TASK DIRECTIONS:
Transcribe the entries below exactly as they appear.

[Source records]
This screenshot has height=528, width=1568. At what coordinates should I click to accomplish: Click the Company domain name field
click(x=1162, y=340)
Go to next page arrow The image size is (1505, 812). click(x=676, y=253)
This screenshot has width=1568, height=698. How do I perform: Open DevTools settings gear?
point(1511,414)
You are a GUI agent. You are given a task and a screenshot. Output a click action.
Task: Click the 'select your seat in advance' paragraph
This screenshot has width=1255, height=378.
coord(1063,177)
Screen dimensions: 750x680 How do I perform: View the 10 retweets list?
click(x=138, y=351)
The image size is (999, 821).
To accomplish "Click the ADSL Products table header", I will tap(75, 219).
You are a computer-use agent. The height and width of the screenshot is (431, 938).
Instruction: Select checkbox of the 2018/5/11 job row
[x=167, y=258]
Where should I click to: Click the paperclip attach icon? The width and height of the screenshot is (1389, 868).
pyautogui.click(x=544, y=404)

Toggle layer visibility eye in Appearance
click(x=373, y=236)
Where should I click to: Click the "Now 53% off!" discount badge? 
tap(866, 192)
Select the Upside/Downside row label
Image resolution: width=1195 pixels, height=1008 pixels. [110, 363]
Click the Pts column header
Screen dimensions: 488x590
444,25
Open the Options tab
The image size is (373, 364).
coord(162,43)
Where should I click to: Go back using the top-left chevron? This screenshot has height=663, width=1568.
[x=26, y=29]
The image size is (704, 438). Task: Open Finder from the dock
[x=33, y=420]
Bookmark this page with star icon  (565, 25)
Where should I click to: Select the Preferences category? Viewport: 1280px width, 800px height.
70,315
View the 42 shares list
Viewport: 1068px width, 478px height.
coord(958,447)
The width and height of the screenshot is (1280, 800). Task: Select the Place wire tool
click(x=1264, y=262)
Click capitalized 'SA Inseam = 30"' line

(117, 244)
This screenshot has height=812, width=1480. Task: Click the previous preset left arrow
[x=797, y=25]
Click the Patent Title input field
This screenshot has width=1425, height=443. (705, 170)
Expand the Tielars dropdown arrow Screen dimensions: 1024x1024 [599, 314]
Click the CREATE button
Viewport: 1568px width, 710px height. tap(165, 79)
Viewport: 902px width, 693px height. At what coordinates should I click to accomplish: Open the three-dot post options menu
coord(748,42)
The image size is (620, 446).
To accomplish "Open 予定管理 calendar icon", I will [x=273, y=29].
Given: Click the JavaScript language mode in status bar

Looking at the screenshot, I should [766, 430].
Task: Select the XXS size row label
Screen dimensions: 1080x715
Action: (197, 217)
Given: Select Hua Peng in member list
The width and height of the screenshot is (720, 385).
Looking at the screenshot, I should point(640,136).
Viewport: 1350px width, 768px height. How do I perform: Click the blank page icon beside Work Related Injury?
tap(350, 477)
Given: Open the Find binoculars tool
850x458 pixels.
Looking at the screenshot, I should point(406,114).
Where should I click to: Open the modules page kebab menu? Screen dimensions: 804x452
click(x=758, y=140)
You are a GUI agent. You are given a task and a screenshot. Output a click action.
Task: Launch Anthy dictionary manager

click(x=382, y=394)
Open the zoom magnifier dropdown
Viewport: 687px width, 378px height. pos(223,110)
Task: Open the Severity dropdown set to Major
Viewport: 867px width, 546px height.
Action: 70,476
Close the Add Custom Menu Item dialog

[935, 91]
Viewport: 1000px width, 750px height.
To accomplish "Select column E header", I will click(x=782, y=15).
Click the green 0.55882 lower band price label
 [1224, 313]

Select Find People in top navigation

EXERCISE SOLUTION:
This screenshot has height=528, width=1568. At what coordinates should I click to accomplish: Click the Company domain name field
click(x=1162, y=340)
Go to next page arrow The image size is (1505, 812). click(x=676, y=253)
This screenshot has width=1568, height=698. How do I perform: Open DevTools settings gear?
point(1511,414)
You are a GUI agent. You are given a task and a screenshot. Output a click action.
Task: Click the 'select your seat in advance' paragraph
This screenshot has width=1255, height=378.
coord(1063,177)
Screen dimensions: 750x680 How do I perform: View the 10 retweets list?
click(x=138, y=351)
The image size is (999, 821).
To accomplish "Click the ADSL Products table header", I will tap(75, 219).
You are a computer-use agent. The height and width of the screenshot is (431, 938).
Instruction: Select checkbox of the 2018/5/11 job row
[x=167, y=258]
Where should I click to: Click the paperclip attach icon? The width and height of the screenshot is (1389, 868).
pyautogui.click(x=544, y=404)

Toggle layer visibility eye in Appearance
click(x=373, y=236)
Where should I click to: Click the "Now 53% off!" discount badge? 
tap(866, 192)
Select the Upside/Downside row label
Image resolution: width=1195 pixels, height=1008 pixels. [110, 363]
Click the Pts column header
Screen dimensions: 488x590
444,25
Open the Options tab
The image size is (373, 364).
coord(162,43)
Where should I click to: Go back using the top-left chevron? This screenshot has height=663, width=1568.
[x=26, y=29]
The image size is (704, 438). Task: Open Finder from the dock
[x=33, y=420]
Bookmark this page with star icon  (565, 25)
Where should I click to: Select the Preferences category? Viewport: 1280px width, 800px height.
70,315
View the 42 shares list
Viewport: 1068px width, 478px height.
coord(958,447)
The width and height of the screenshot is (1280, 800). Task: Select the Place wire tool
click(x=1264, y=262)
Click capitalized 'SA Inseam = 30"' line

(117, 244)
This screenshot has height=812, width=1480. Task: Click the previous preset left arrow
[x=797, y=25]
Click the Patent Title input field
This screenshot has width=1425, height=443. (705, 170)
Expand the Tielars dropdown arrow Screen dimensions: 1024x1024 [599, 314]
Click the CREATE button
Viewport: 1568px width, 710px height. tap(165, 79)
Viewport: 902px width, 693px height. At what coordinates should I click to accomplish: Open the three-dot post options menu
coord(748,42)
The image size is (620, 446).
To accomplish "Open 予定管理 calendar icon", I will [x=273, y=29].
Given: Click the JavaScript language mode in status bar

Looking at the screenshot, I should [766, 430].
Task: Select the XXS size row label
Screen dimensions: 1080x715
Action: (197, 217)
Given: Select Hua Peng in member list
The width and height of the screenshot is (720, 385).
Looking at the screenshot, I should point(640,136).
Viewport: 1350px width, 768px height. How do I perform: Click the blank page icon beside Work Related Injury?
tap(350, 477)
Given: Open the Find binoculars tool
850x458 pixels.
Looking at the screenshot, I should point(406,114).
Where should I click to: Open the modules page kebab menu? Screen dimensions: 804x452
click(x=758, y=140)
You are a GUI agent. You are given a task and a screenshot. Output a click action.
Task: Launch Anthy dictionary manager

click(x=382, y=394)
Open the zoom magnifier dropdown
Viewport: 687px width, 378px height. pos(223,110)
Task: Open the Severity dropdown set to Major
Viewport: 867px width, 546px height.
Action: 70,476
Close the Add Custom Menu Item dialog

[935, 91]
Viewport: 1000px width, 750px height.
To accomplish "Select column E header", I will click(x=782, y=15).
Click the green 0.55882 lower band price label
 [1224, 313]

Select Find People in top navigation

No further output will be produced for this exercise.